Xu Shirong hocha la tête et dit : « Merci pour le rappel. »

« Madame, vous n'êtes qu'une femme, comment pourriez-vous ne pas avoir peur d'un cadavre carbonisé aussi hideux ? Après l'avoir examiné, savez-vous ce qui s'est passé ? » demanda soudain Xu Jinrong en se retournant pour partir.

Xu Shirong marqua une pause avant de lever les yeux et de les examiner attentivement. Il dit : « À en juger par vos propos, Seigneur Xu, vous semblez savoir qui est derrière le complot visant à assassiner l'inspecteur. Si tel est le cas, pourquoi êtes-vous resté silencieux jusqu'à présent ? »

Xu Jinrong fut quelque peu surpris de constater qu'elle non seulement esquivait sa question, mais le mettait aussi dans une situation délicate. Après un moment de réflexion, il déclara

: «

Ce cocher n'y arrivera certainement pas. S'il endosse la responsabilité, nous pourrons expliquer la situation aux autorités supérieures, et le seigneur Lu sera tiré d'affaire. Pourquoi me donner tout ce mal et semer la zizanie au sein du gouvernement de Tongzhou

?

»

Xu Shirong esquissa un sourire et dit : « Vous êtes vraiment un homme sage, monsieur. Mon mari est jeune et impétueux, et j'ignore combien d'erreurs il devra commettre avant d'atteindre votre niveau de compréhension. J'ai beaucoup appris. » Sur ces mots, il fit une révérence et se tourna pour partir.

Xu Jinrong la regarda s'éloigner, sa jupe oscillant légèrement, jusqu'à ce qu'elle disparaisse finalement au coin du passage couvert.

Son comportement et son discours indiquent clairement qu'elle est issue d'une famille en vue.

Soudain, il se souvint des deux mains fines et délicates qui avaient tenu légèrement un éventail rond lorsqu'ils s'étaient rencontrés par hasard la veille dans le pavillon de bambou du jardin.

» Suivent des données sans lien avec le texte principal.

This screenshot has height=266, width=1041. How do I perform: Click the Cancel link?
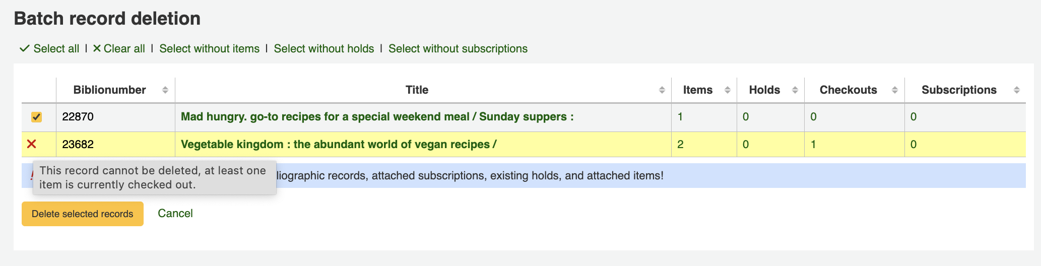click(175, 214)

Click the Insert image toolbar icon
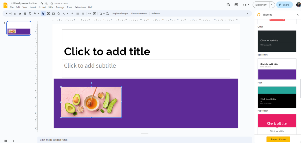(x=53, y=14)
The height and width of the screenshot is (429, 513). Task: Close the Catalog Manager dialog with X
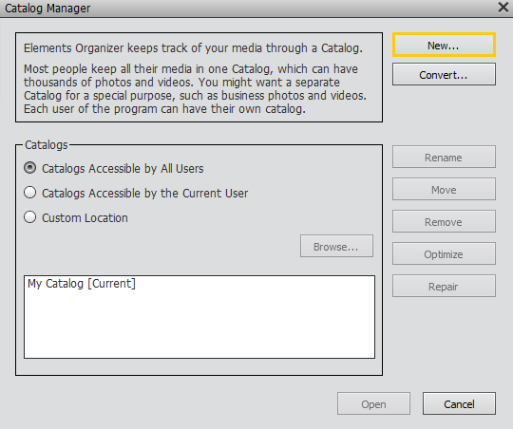pos(504,8)
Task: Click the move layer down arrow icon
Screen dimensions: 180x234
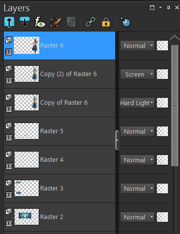Action: coord(25,22)
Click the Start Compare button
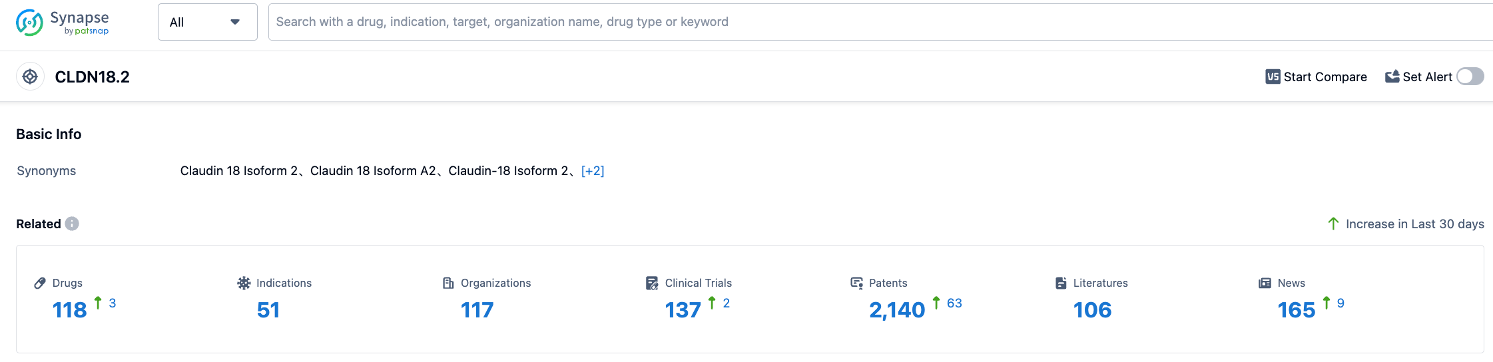 [x=1316, y=77]
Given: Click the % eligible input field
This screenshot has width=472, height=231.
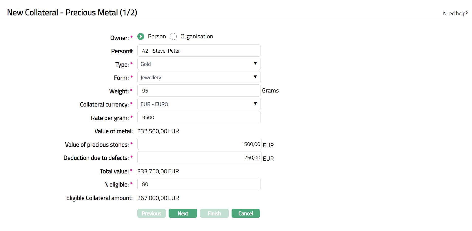Looking at the screenshot, I should click(199, 184).
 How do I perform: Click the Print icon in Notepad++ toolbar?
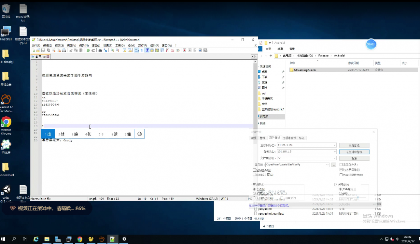(64, 50)
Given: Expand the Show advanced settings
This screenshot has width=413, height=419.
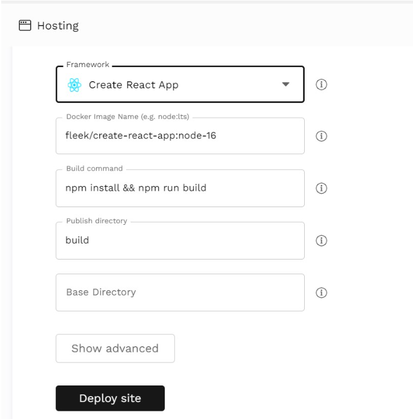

Comment de telles mains pouvaient-elles fouiller si calmement un tas de décombres pour examiner le crâne d'un cadavre carbonisé ?

Elle avait raison lorsqu'elle disait qu'il savait qui était derrière tout ça. Même s'il n'avait pas remarqué le comportement suspect des deux personnes la veille, qu'il ne les avait pas suivies en secret jusqu'à la rocaille du jardin des Lu pour surprendre leur conversation, et même si l'inspecteur Huang était décédé accidentellement la nuit précédente, il pouvait encore vaguement deviner qui était le coupable.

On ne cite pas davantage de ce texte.